The coronavirus pandemic has brought the world to its knees, but it does not seem to have intimidated poachers. Poaching increased to 151% during the lockdown, experts said. In this dark scenario, the forest department of West Bengal takes no chance and has just recruited two experts specially trained to suppress poachers.

They are not ordinary recruits, but they are experts on all fours.
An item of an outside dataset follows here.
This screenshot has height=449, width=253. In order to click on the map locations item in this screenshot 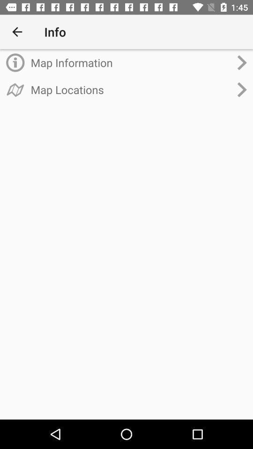, I will do `click(130, 89)`.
Orlando and Shyana – a Belgian Malinois and a German shepherd – flew to Kolkata on Saturday after nine months of intense training at a school run by the BSF in Gwalior of Madhya Pradesh and will soon join the Bengal Forest Service to sniff out poachers. The dogs left to join their assigned posts – one in the Sunderbans in south Bengal, another in the Gorumara Forest Reserve in the northern part of the state.

They each have two trainers, who also spent 9 months at Gwalior school, training with them.

Two more dogs will graduate from school on June 30, bringing the state’s dog team to nine.

These dogs are trained to sniff out poachers hiding in the forests and to track them down at home.

Bengal had set up its dog team in 2017 with four canines. Another joined the team in 2018. All of them have contributed enormously to ensuring the safety of animals in the forests.

Last year, four people who had poached a rhino in Gorumara National Park in North Bengal were found and arrested. Earlier, the dog team had helped locate the smuggled ivory into North Bengal from Assam.